Der Beschluss ist insbesondere auch aufgrund der geradezu lehrbuchmäßigen Darstellung des Streitstandes lesenswert.

Sachverhalt

Die dem Verfahren zugrundeliegende Klage richtete sich ursprünglich auf die Zustimmung zu einem bestimmten Teilungsplan im Rahmen einer Erbauseinandersetzung. Außergerichtlich einigten sich die Parteien auf einen Teilungsplan, woraufhin die Klägerin den Rechtsstreit für erledigt erklärte. Die Beklagte widersprach der Erledigungserklärung.

Nach Durchführung der Beweisaufnahme wies das Gericht die Klage ab und setzte den Streitwert auf 120.000 EUR bis zur Erledigungserklärung und auf 13.000 EUR seit der Erledigungserklärung fest. Seine Entscheidung begründete das Landgericht damit, dass ab dem Zeitpunkt der – einseitig gebliebenen – Erledigungserklärung nur noch die bis dahin entstandenen Gerichts- und Anwaltskosten für die Bestimmung des Streitwertes maßgeblich seien.

Dagegen wendete sich der Beklagtenvertreter unter Hinweis auf frühere Entscheidungen desselben Senats und begehrte die Festsetzung des Streitwertes ab der Erledigungserklärung in Höhe von 50 % des ursprünglichen Wertes.

Im Laufe eines Prozesses kommt es immer wieder vor, dass der Klagegrund wegfällt, weil beispielsweise die beklagte Partei die Forderung bezahlt oder aber – wie hier – es zwischenzeitlich eine Einigung der Parteien gibt, die aber nicht Gegenstand eines gerichtlichen Vergleichs ist. Bliebe die klagende Partei dann bei ihrem Klageantrag, wird die Klage auf ihre Kosten (§ 91 Abs. 1 ZPO) abgewiesen, denn die Klage ist ja zwischenzeitlich unbegründet geworden. Nimmt sie die Klage zurück, trägt sie gem. § 269 Abs. 3 Satz 2 ZPO i. d. R. ebenfalls die Kosten. Deshalb hat die klagende Partei die Möglichkeit, den Rechtsstreit in der Hauptsache für erledigt zu erklären.

Die beklagte Partei kann sich dann der Erledigungserklärung anschließen (sog. übereinstimmende Erledigungserklärung). Dann entscheidet das Gericht gem. § 91a Abs. 1 Satz 1 ZPO über die Kosten „unter Berücksichtigung des bisherigen Sach- und Streitstandes nach billigem Ermessen durch Beschluss", d.h. insbesondere ohne aufwendige Beweisaufnahme.

Die beklagte Partei kann der Erledigung aber auch widersprechen, dann wird das Verfahren fortgeführt (sog. einseitige Erledigungserklärung).

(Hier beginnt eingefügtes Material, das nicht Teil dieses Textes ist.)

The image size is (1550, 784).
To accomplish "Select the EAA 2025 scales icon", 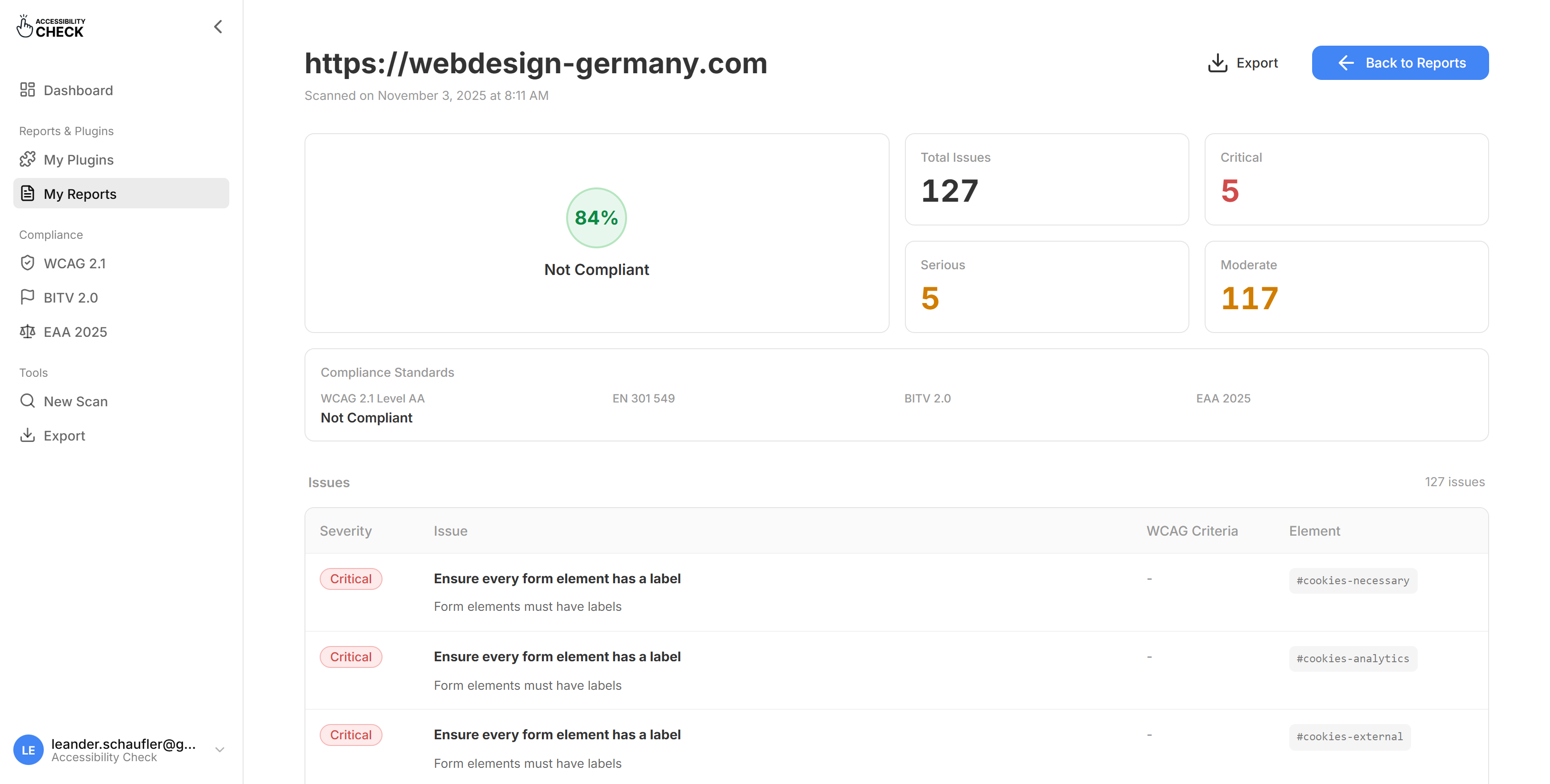I will pyautogui.click(x=28, y=331).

Streitgegenstand ist nun (§§ 263, 264 ZPO) ein Feststellungsbegehren: Nämlich dass die Klage ursprünglich zulässig und begründet war und nur durch ein zwischenzeitlich eingetretenes Ereignis erledigt (unbegründet geworden) ist. Über diesen Feststellungsantrag entscheidet das Gericht durch "normales" Urteil mit der Kostenfolge der §§ 91 ff. ZPO, so dass eine Beweisaufnahme durchzuführen ist.

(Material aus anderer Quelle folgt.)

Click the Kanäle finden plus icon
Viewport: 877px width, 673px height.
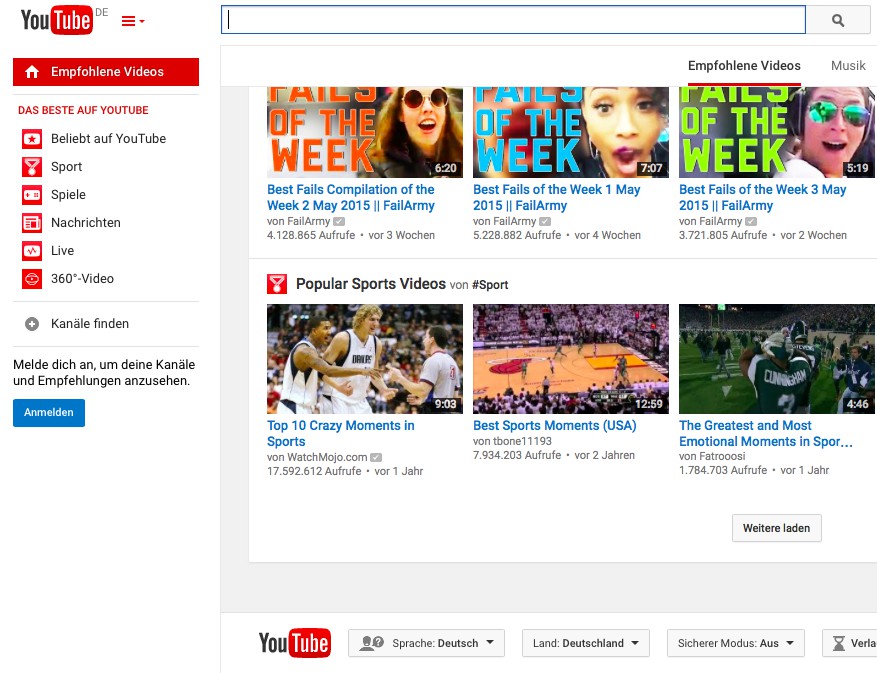coord(32,324)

Letzteres war hier der passiert und das Gericht war zu dem Schluss gekommen, dass die ursprüngliche Klage unbegründet war. Es hatte daher die Klage (mit dem Feststellungantrag!) abgewiesen. Außerdem hatte es den Gebührenstreitwert festgesetzt: Bis zur Erledigungserklärung in Höhe des Wertes des ursprünglichen Klageantrags und danach in Höhe der bis zur Erledigungserklärung entstandenen Kosten.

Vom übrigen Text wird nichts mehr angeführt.